HOMILÍA
1Re 19, 16b. 19-21
Sal 15
Gal 4, 31b_5, 1. 13-18
Lc 9, 51-62
Hermanos: la liturgia de hoy quiere situarnos ante la vocación, su finalidad, sus consecuencias y la riqueza que supone colocar a Dios en el centro de las opciones de vida. ¿Podríamos aceptar la invitación, aunque nos parezca un tema de demasiado calado y hondura para estas fechas en que ya estamos de vacaciones o en medio de las fiestas patronales? Hagamos un esfuerzo.
Tal vez tengamos que convencernos primero de que es distinto ponerse al servicio de Dios, que pretender poner a Dios al servicio de uno mismo o de sus caprichos. Y deberíamos preguntarnos si estamos contentos con nuestra fe, si es ella la que orienta y rige nuestra vida diaria, o si, por el contrario, es nuestra fe un manto de quita y pon que nos lo echamos por encima cuando creemos que nos conviene.
La primera lectura nos ha presentado la radicalidad con la que responde Eliseo ante la invitación del profeta Elías, el hombre de Dios: se despide de su casa, y, de aquello que pueden constituir sus bienes y su poder, hace fuego con los aperos, en él asa la carne de los bueyes que se lo da en festín a sus criados, y, con las manos vacías, va en pos del hombre del Dios.
¿Qué nos indica esto? Que se puede confiar plenamente en Dios y abandonar por él aquellos bienes en los que uno ha confiado: la familia, el trabajo, la riqueza, el poder... ¡Claro que para ello hace falta valor! Pero Dios no abandona al que lo coloca en el centro de su vida y de sus decisiones; al que se le entrega por completo y de por vida; al que confía plenamente en él.
No sucede lo mismo con el que quiere nadar a dos aguas: quedarse con esto y también con lo otro: un poco de todo, por si acaso. Lo hemos visto en las recomendaciones de san Pablo a los cristianos de Galacia: si Dios, en Cristo Jesús, nos ha liberado de la esclavitud de la Ley, no ha sido para hacer lo que nos da la gana, para entregarnos a nuestras pasiones, sino para convertirnos en servidores unos de otros; para amarnos como a nosotros mismos.
Sin una experiencia de Dios, sin un encuentro con él es difícil, si no imposible, que nos entreguemos radicalmente a él; podemos nadar a dos aguas, pero, en tal caso, nuestra fe no podrá aportarnos nada novedoso en nuestra vida.

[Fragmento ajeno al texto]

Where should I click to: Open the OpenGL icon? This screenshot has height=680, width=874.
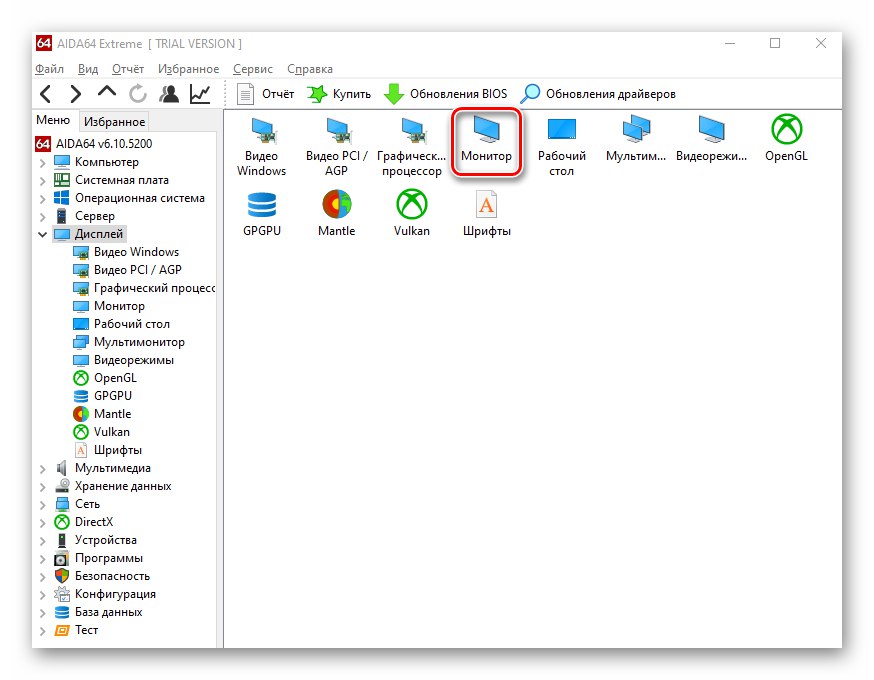pos(785,141)
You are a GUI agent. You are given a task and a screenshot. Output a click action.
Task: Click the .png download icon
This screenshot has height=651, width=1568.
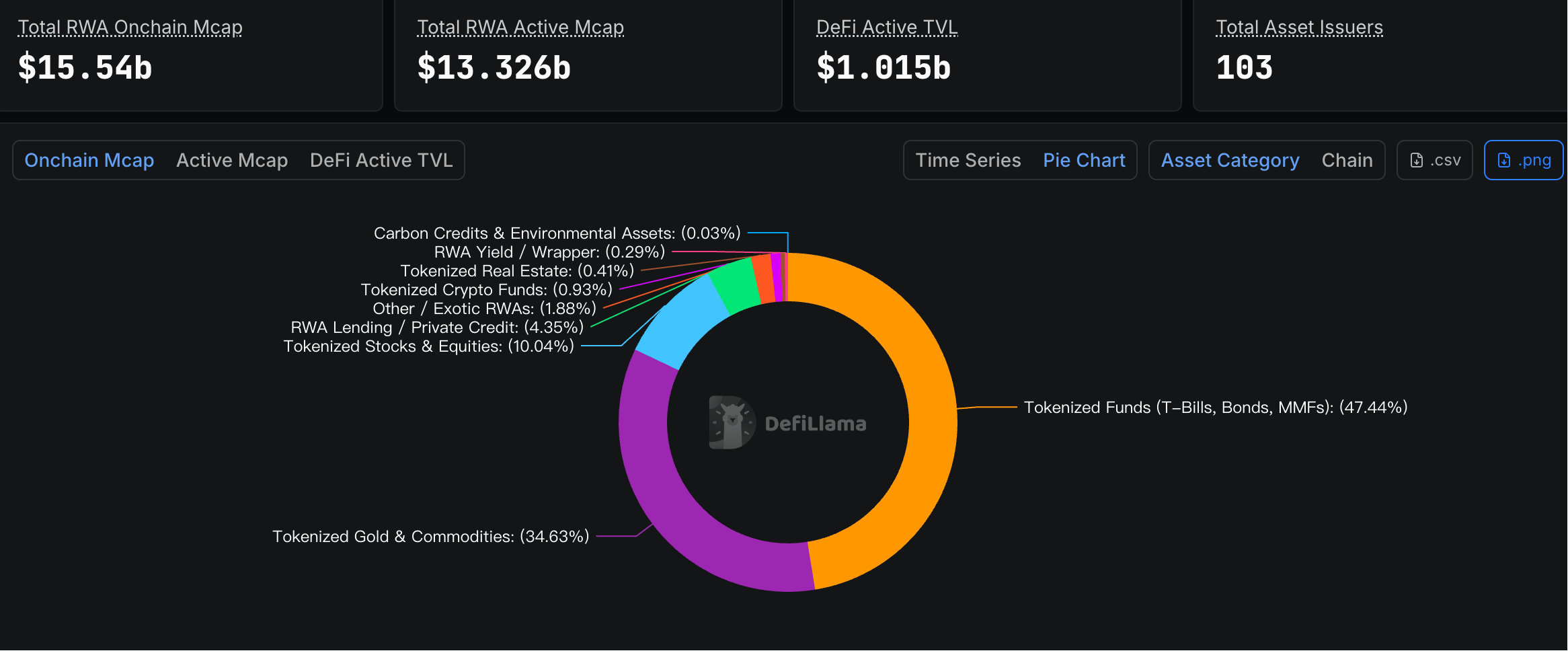1504,160
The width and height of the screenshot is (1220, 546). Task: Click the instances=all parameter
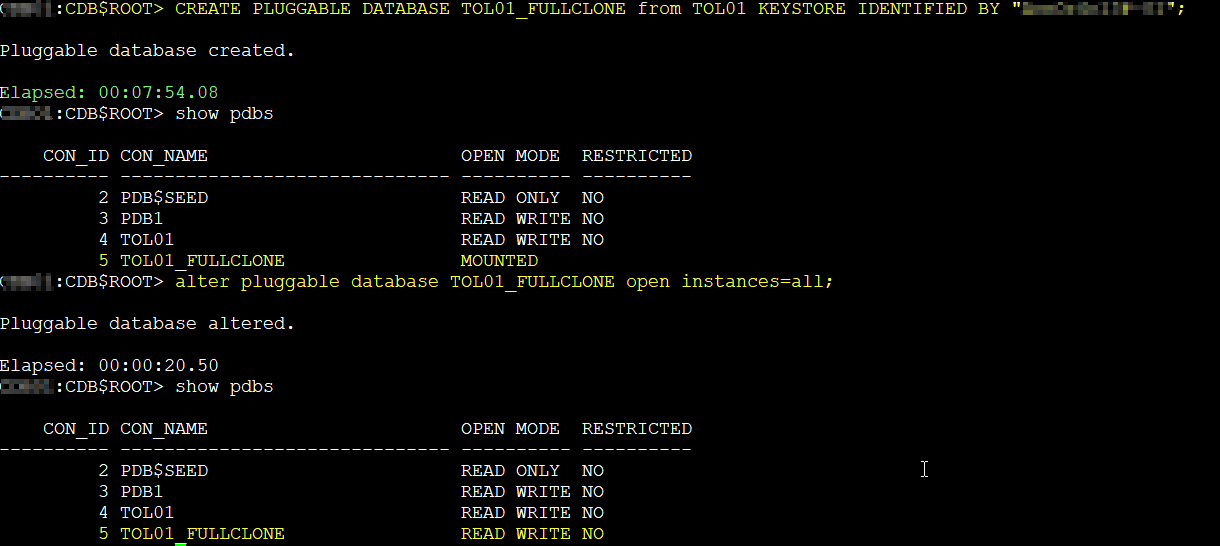click(x=756, y=282)
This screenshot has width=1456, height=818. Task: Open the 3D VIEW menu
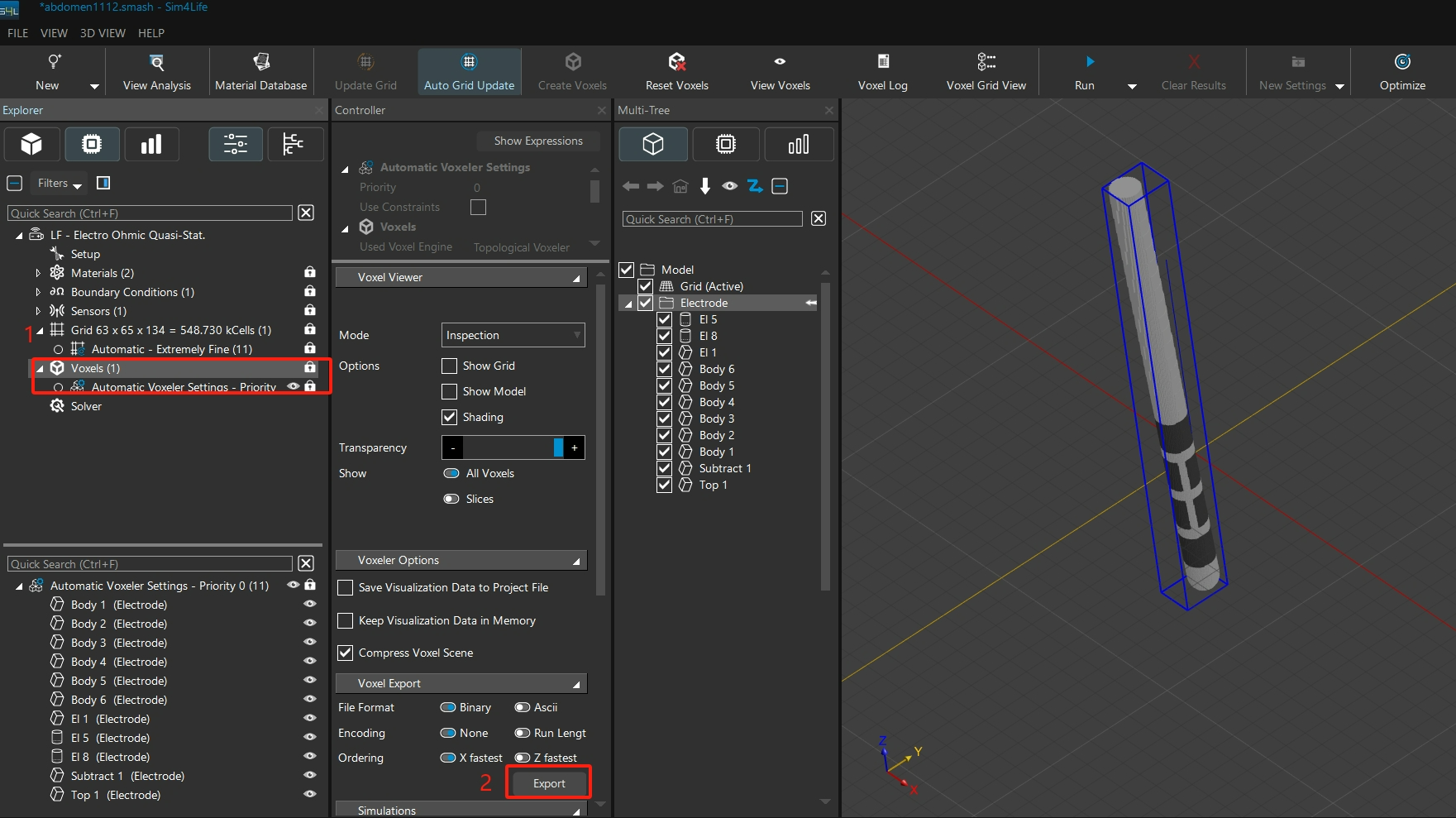[x=103, y=33]
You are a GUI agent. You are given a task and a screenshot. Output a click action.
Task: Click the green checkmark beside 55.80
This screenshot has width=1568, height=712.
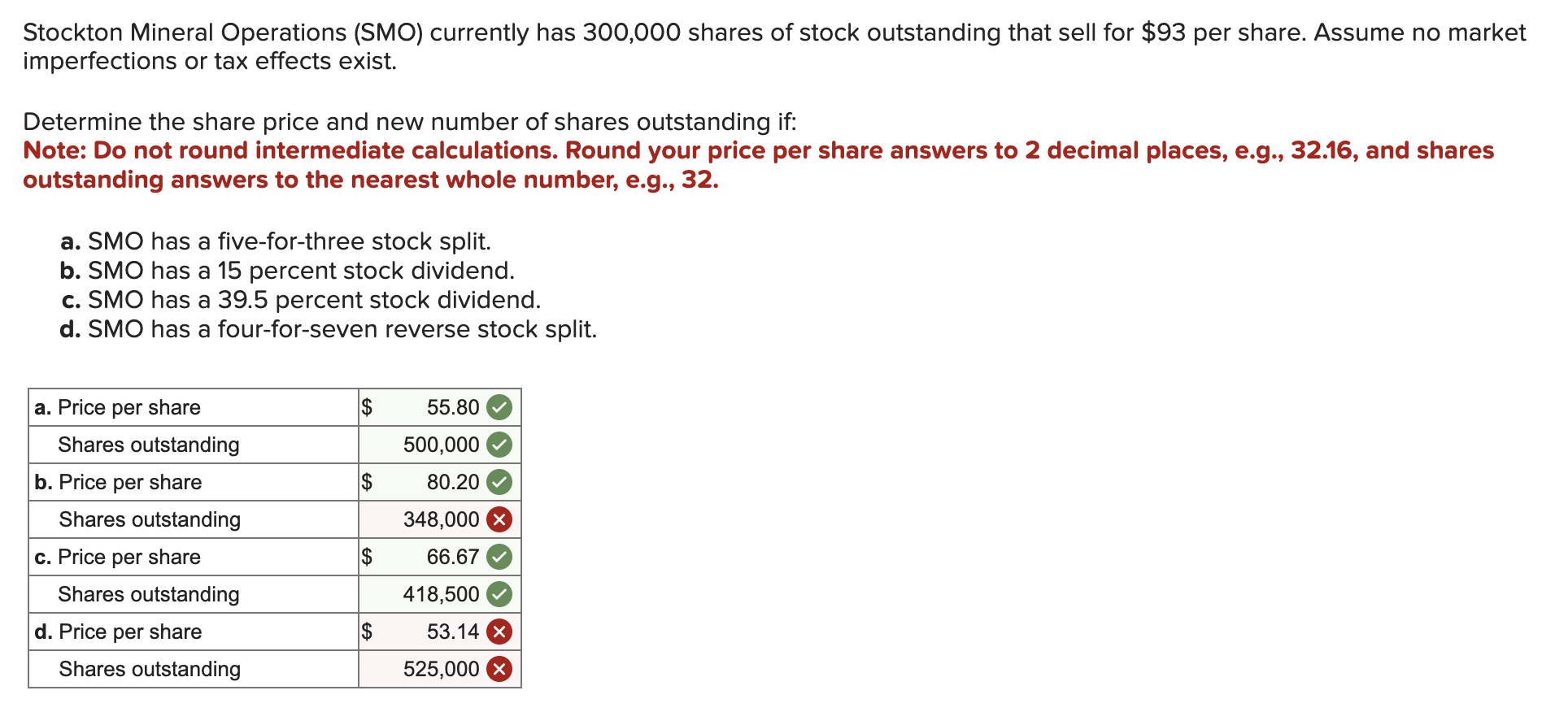499,407
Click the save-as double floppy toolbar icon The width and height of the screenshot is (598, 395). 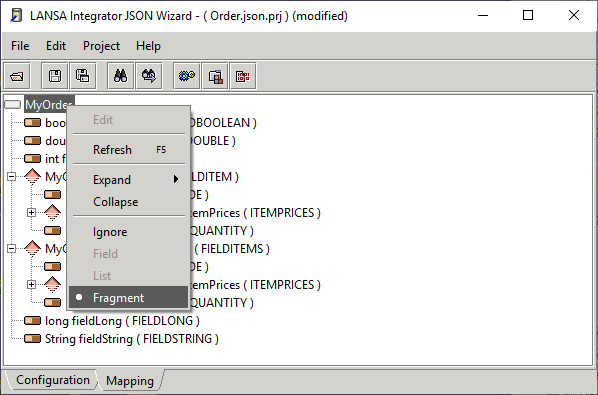point(82,76)
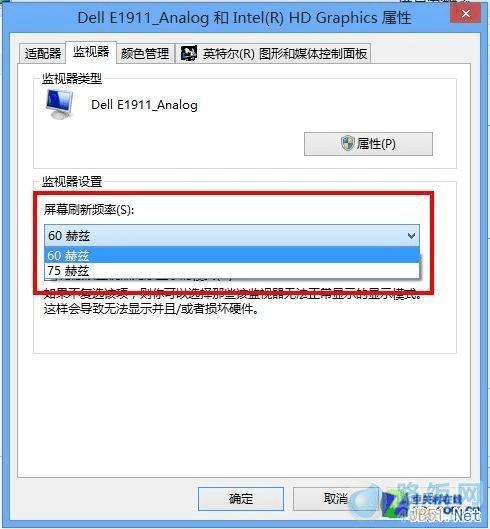The width and height of the screenshot is (490, 529).
Task: Open 英特尔(R) 图形和媒体控制面板 tab
Action: pos(273,53)
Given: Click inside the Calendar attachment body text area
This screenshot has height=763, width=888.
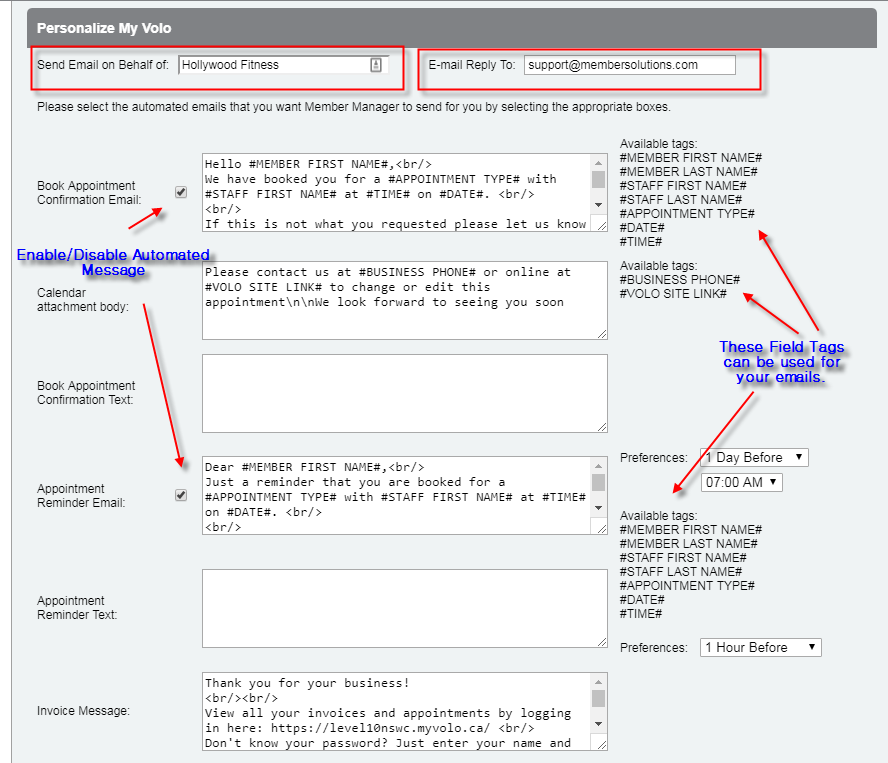Looking at the screenshot, I should pyautogui.click(x=400, y=300).
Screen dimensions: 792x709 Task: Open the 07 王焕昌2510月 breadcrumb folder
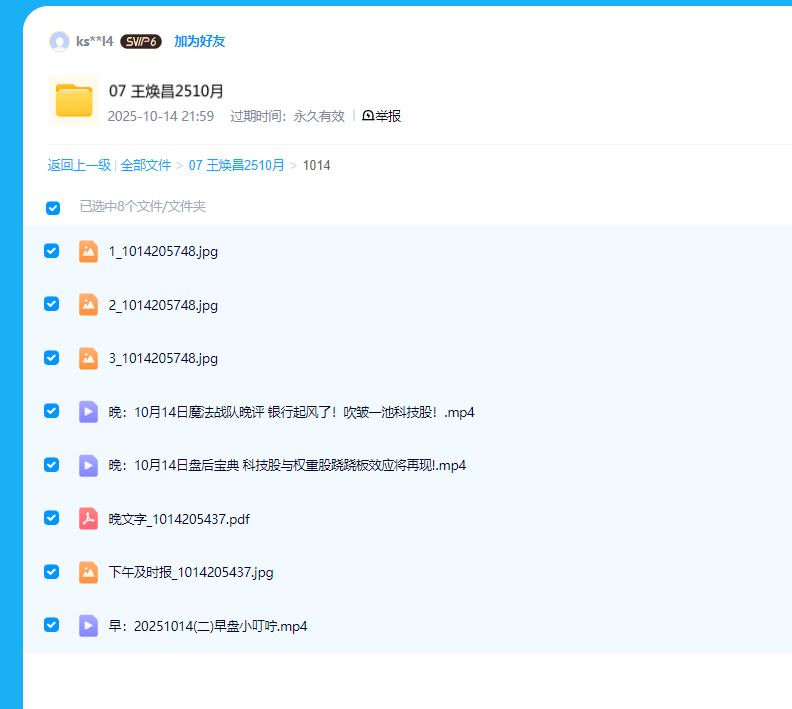click(236, 165)
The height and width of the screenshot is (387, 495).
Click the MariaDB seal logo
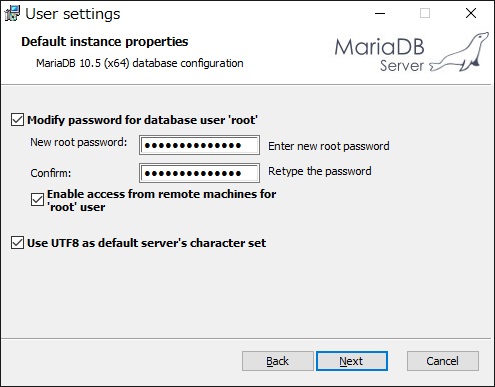(x=460, y=52)
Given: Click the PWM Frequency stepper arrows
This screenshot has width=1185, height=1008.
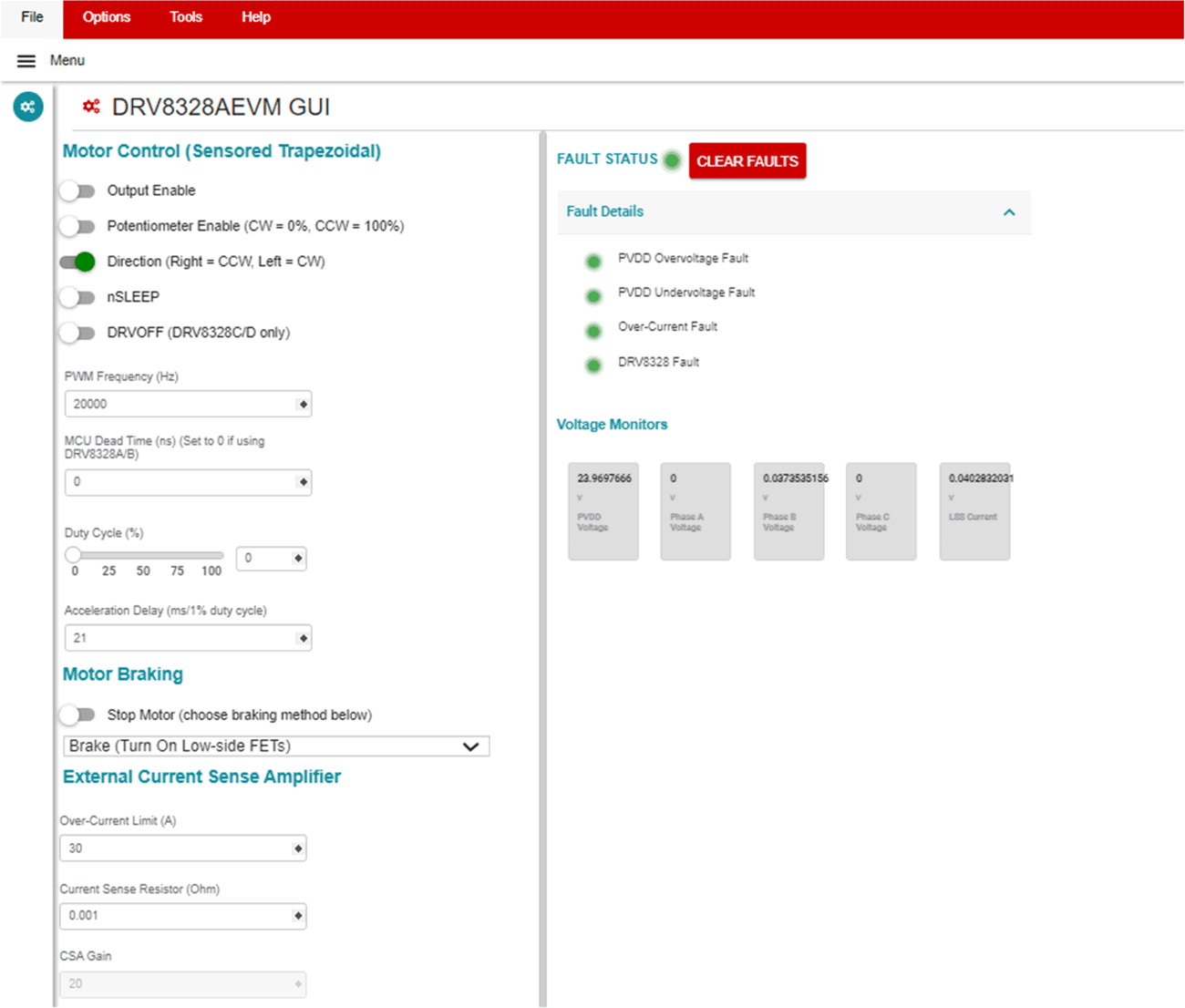Looking at the screenshot, I should pos(303,404).
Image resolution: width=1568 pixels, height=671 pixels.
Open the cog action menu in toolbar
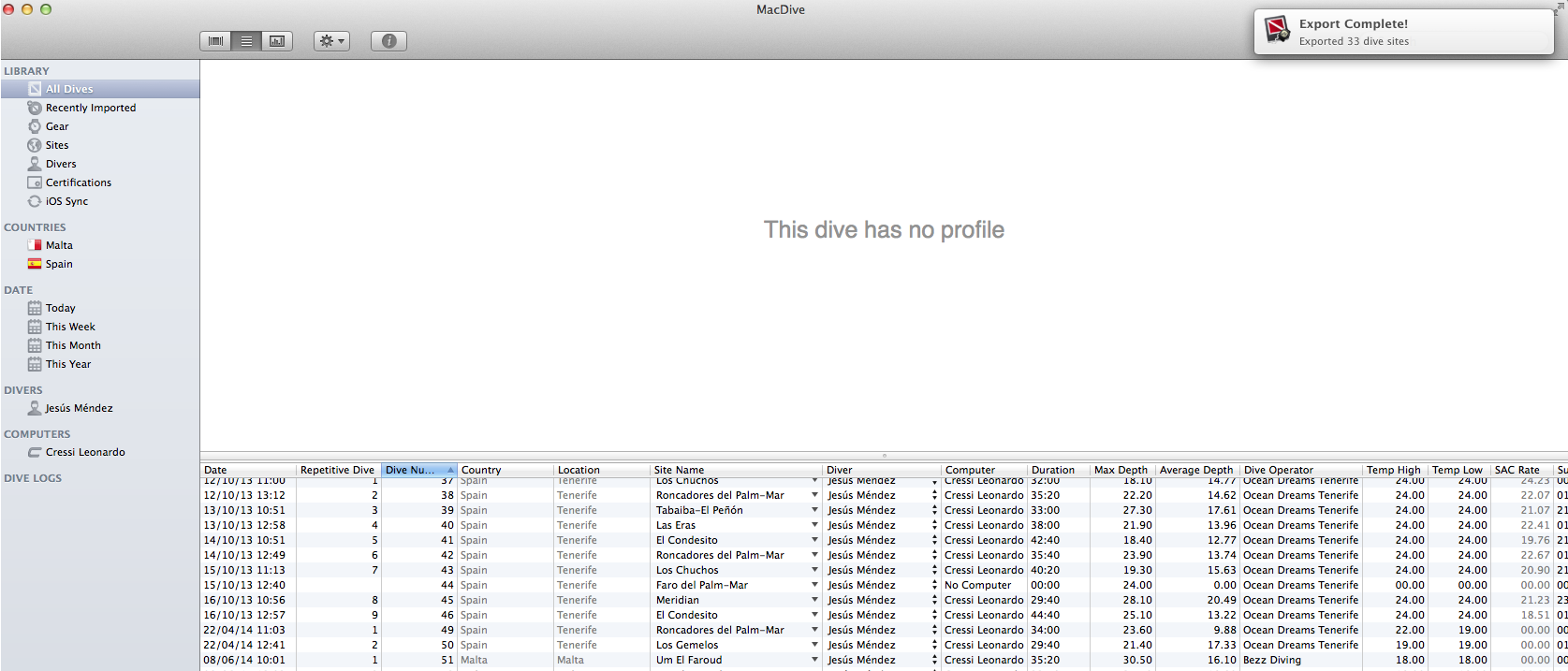click(331, 41)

Y es difícil hacer experiencia de Dios si nadie nos echa el manto, como Elías sobre Eliseo; si nadie nos llama, como Jesús a sus discípulos...
Y aunque nos llame y le sigamos, no será fácil colocarlo en el centro de la propia existencia, como lo hemos visto en los discípulos Santiago y Juan, a quienes Jesús regaña, porque no han entendido su misión como oferta salvadora de libre adopción: no han de acogerla por presión, o mandato, o bajo amenazas de fuego.
Jesús se nos muestra exigente consigo mismo, pero suave, indulgente y condescendiente con los demás. Ésta es la novedad en la que nos introduce Jesús que ha optado radicalmente por subir a Jerusalén. Nada ni nadie le apartará ya del camino, ni aunque le nieguen ayudas o no lo acojan.
Podríamos pedir unos por otros para hacer experiencia de Dios, para que podamos llegar a una entrega radical que se manifieste en la construcción de la familia, en el trabajo, en la participación ciudadana y en la entrega a la Comunidad.
Yo me atrevo a pediros que hoy roguéis por mí, para que mi entrega radical me lleve a ser exigente conmigo mismo y dulce y acogedor con los demás, con todos vosotros.